• EXERCISE OBJECTIVE:
Rewrite the records below so that every "GUI agent" becomes "screen agent", and keep all other text unchanged.

━━━━━ DATASET RECORDS ━━━━━

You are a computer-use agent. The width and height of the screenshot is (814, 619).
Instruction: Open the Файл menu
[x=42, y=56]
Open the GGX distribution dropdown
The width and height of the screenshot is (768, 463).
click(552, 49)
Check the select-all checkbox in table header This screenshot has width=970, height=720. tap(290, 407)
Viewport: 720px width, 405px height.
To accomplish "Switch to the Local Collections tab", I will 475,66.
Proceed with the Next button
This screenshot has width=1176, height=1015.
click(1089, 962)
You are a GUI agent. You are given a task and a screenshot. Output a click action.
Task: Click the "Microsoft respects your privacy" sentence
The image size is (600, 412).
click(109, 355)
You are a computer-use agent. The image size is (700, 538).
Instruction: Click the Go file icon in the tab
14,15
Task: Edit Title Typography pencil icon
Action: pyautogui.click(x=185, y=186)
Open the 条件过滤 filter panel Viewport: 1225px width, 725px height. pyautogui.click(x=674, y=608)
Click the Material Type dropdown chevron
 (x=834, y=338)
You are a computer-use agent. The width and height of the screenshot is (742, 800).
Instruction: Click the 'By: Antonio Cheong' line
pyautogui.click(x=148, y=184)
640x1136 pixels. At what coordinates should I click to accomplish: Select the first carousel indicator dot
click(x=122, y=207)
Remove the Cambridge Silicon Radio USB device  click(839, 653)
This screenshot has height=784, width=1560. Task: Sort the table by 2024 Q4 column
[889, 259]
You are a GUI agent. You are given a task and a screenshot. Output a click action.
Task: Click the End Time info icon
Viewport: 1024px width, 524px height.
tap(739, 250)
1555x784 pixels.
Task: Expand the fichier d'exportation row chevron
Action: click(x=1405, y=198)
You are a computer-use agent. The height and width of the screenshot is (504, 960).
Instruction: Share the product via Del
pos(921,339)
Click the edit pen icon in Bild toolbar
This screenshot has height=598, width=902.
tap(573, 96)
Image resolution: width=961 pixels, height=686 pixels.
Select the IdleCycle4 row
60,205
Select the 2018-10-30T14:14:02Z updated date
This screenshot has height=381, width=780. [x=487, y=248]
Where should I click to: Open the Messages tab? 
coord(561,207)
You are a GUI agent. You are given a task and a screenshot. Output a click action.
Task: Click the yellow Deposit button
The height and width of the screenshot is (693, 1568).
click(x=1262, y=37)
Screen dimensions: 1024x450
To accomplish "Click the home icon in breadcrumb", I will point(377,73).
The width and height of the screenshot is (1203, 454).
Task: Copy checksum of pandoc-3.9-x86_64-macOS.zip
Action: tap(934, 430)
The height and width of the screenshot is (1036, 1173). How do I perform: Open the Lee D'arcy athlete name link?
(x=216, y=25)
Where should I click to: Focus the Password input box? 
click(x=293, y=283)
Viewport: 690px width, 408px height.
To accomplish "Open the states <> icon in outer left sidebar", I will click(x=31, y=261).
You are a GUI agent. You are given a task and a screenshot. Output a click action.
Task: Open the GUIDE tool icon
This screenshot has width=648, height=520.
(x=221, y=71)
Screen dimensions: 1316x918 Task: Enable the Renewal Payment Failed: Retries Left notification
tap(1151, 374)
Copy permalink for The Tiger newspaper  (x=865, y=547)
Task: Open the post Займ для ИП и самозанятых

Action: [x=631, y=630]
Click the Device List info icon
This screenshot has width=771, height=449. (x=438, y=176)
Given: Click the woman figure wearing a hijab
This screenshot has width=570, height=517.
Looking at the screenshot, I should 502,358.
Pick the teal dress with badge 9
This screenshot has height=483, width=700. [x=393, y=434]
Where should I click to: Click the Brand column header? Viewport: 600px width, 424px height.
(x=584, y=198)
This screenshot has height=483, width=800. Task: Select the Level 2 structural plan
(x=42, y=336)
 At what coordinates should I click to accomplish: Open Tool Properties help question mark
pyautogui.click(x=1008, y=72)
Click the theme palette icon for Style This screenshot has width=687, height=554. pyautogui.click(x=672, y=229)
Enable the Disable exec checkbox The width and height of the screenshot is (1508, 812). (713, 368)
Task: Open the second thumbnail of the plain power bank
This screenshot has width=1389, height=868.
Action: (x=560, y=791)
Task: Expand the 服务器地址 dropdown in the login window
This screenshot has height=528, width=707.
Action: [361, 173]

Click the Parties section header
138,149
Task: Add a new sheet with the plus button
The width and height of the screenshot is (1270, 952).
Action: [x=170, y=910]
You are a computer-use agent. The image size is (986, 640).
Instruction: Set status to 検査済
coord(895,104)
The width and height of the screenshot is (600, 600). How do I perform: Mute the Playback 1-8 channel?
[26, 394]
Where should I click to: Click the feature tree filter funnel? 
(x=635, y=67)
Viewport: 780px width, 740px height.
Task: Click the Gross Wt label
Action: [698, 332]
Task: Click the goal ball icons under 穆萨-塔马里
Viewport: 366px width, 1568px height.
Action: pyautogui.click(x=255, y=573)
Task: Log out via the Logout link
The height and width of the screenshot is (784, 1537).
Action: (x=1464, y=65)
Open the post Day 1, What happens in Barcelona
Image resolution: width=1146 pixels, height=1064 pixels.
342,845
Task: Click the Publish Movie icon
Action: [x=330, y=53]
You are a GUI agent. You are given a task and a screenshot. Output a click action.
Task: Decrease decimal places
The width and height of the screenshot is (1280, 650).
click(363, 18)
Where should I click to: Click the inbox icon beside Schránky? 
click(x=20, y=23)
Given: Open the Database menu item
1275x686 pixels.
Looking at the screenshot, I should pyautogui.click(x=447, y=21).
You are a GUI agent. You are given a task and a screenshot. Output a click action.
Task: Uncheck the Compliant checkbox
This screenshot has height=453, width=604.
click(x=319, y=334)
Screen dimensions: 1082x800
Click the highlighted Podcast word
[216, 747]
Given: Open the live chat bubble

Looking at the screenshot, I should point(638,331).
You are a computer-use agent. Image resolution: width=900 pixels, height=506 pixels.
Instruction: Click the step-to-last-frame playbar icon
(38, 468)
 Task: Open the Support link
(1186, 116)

━━━━━

• EXPECTED OUTPUT:
You are a computer-use agent. The width and height of the screenshot is (814, 619).
Instruction: Open the Файл menu
[x=42, y=56]
Open the GGX distribution dropdown
The width and height of the screenshot is (768, 463).
click(552, 49)
Check the select-all checkbox in table header This screenshot has width=970, height=720. tap(290, 407)
Viewport: 720px width, 405px height.
To accomplish "Switch to the Local Collections tab", I will 475,66.
Proceed with the Next button
This screenshot has width=1176, height=1015.
click(1089, 962)
You are a screen agent. You are given a task and a screenshot. Output a click action.
Task: Click the "Microsoft respects your privacy" sentence
The image size is (600, 412).
click(109, 355)
You are a computer-use agent. The image size is (700, 538).
Instruction: Click the Go file icon in the tab
14,15
Task: Edit Title Typography pencil icon
Action: pyautogui.click(x=185, y=186)
Open the 条件过滤 filter panel Viewport: 1225px width, 725px height. pyautogui.click(x=674, y=608)
Click the Material Type dropdown chevron
 (x=834, y=338)
You are a computer-use agent. The width and height of the screenshot is (742, 800).
Instruction: Click the 'By: Antonio Cheong' line
pyautogui.click(x=148, y=184)
640x1136 pixels. At what coordinates should I click to accomplish: Select the first carousel indicator dot
click(x=122, y=207)
Remove the Cambridge Silicon Radio USB device  click(839, 653)
This screenshot has height=784, width=1560. Task: Sort the table by 2024 Q4 column
[889, 259]
You are a screen agent. You are given a task and a screenshot. Output a click action.
Task: Click the End Time info icon
Viewport: 1024px width, 524px height.
tap(739, 250)
1555x784 pixels.
Task: Expand the fichier d'exportation row chevron
Action: click(x=1405, y=198)
You are a computer-use agent. The height and width of the screenshot is (504, 960).
Instruction: Share the product via Del
pos(921,339)
Click the edit pen icon in Bild toolbar
This screenshot has height=598, width=902.
tap(573, 96)
Image resolution: width=961 pixels, height=686 pixels.
Select the IdleCycle4 row
60,205
Select the 2018-10-30T14:14:02Z updated date
This screenshot has height=381, width=780. [x=487, y=248]
Where should I click to: Open the Messages tab? 
coord(561,207)
You are a screen agent. You are given a task and a screenshot. Output a click action.
Task: Click the yellow Deposit button
The height and width of the screenshot is (693, 1568).
click(x=1262, y=37)
Screen dimensions: 1024x450
To accomplish "Click the home icon in breadcrumb", I will point(377,73).
The width and height of the screenshot is (1203, 454).
Task: Copy checksum of pandoc-3.9-x86_64-macOS.zip
Action: tap(934, 430)
The height and width of the screenshot is (1036, 1173). How do I perform: Open the Lee D'arcy athlete name link?
(x=216, y=25)
Where should I click to: Focus the Password input box? 
click(x=293, y=283)
Viewport: 690px width, 408px height.
To accomplish "Open the states <> icon in outer left sidebar", I will click(x=31, y=261).
You are a screen agent. You are given a task and a screenshot. Output a click action.
Task: Open the GUIDE tool icon
This screenshot has width=648, height=520.
(x=221, y=71)
Screen dimensions: 1316x918 Task: Enable the Renewal Payment Failed: Retries Left notification
tap(1151, 374)
Copy permalink for The Tiger newspaper  (x=865, y=547)
Task: Open the post Займ для ИП и самозанятых

Action: [x=631, y=630]
Click the Device List info icon
This screenshot has width=771, height=449. (x=438, y=176)
Given: Click the woman figure wearing a hijab
This screenshot has width=570, height=517.
Looking at the screenshot, I should 502,358.
Pick the teal dress with badge 9
This screenshot has height=483, width=700. [x=393, y=434]
Where should I click to: Click the Brand column header? Viewport: 600px width, 424px height.
(x=584, y=198)
This screenshot has height=483, width=800. Task: Select the Level 2 structural plan
(x=42, y=336)
 At what coordinates should I click to accomplish: Open Tool Properties help question mark
pyautogui.click(x=1008, y=72)
Click the theme palette icon for Style This screenshot has width=687, height=554. pyautogui.click(x=672, y=229)
Enable the Disable exec checkbox The width and height of the screenshot is (1508, 812). (713, 368)
Task: Open the second thumbnail of the plain power bank
This screenshot has width=1389, height=868.
Action: (x=560, y=791)
Task: Expand the 服务器地址 dropdown in the login window
This screenshot has height=528, width=707.
Action: [361, 173]

Click the Parties section header
138,149
Task: Add a new sheet with the plus button
The width and height of the screenshot is (1270, 952).
Action: [x=170, y=910]
You are a computer-use agent. The image size is (986, 640).
Instruction: Set status to 検査済
coord(895,104)
The width and height of the screenshot is (600, 600). How do I perform: Mute the Playback 1-8 channel?
[26, 394]
Where should I click to: Click the feature tree filter funnel? 
(x=635, y=67)
Viewport: 780px width, 740px height.
Task: Click the Gross Wt label
Action: [698, 332]
Task: Click the goal ball icons under 穆萨-塔马里
Viewport: 366px width, 1568px height.
Action: pyautogui.click(x=255, y=573)
Task: Log out via the Logout link
The height and width of the screenshot is (784, 1537).
Action: (x=1464, y=65)
Open the post Day 1, What happens in Barcelona
Image resolution: width=1146 pixels, height=1064 pixels.
342,845
Task: Click the Publish Movie icon
Action: [x=330, y=53]
You are a screen agent. You are given a task and a screenshot. Output a click action.
Task: Decrease decimal places
The width and height of the screenshot is (1280, 650).
click(363, 18)
Where should I click to: Click the inbox icon beside Schránky? 
click(x=20, y=23)
Given: Open the Database menu item
1275x686 pixels.
Looking at the screenshot, I should pyautogui.click(x=447, y=21).
You are a screen agent. You are given a task and a screenshot. Output a click action.
Task: Uncheck the Compliant checkbox
This screenshot has height=453, width=604.
click(x=319, y=334)
Screen dimensions: 1082x800
Click the highlighted Podcast word
[216, 747]
Given: Open the live chat bubble

Looking at the screenshot, I should point(638,331).
You are a computer-use agent. Image resolution: width=900 pixels, height=506 pixels.
Instruction: Click the step-to-last-frame playbar icon
(38, 468)
 Task: Open the Support link
(1186, 116)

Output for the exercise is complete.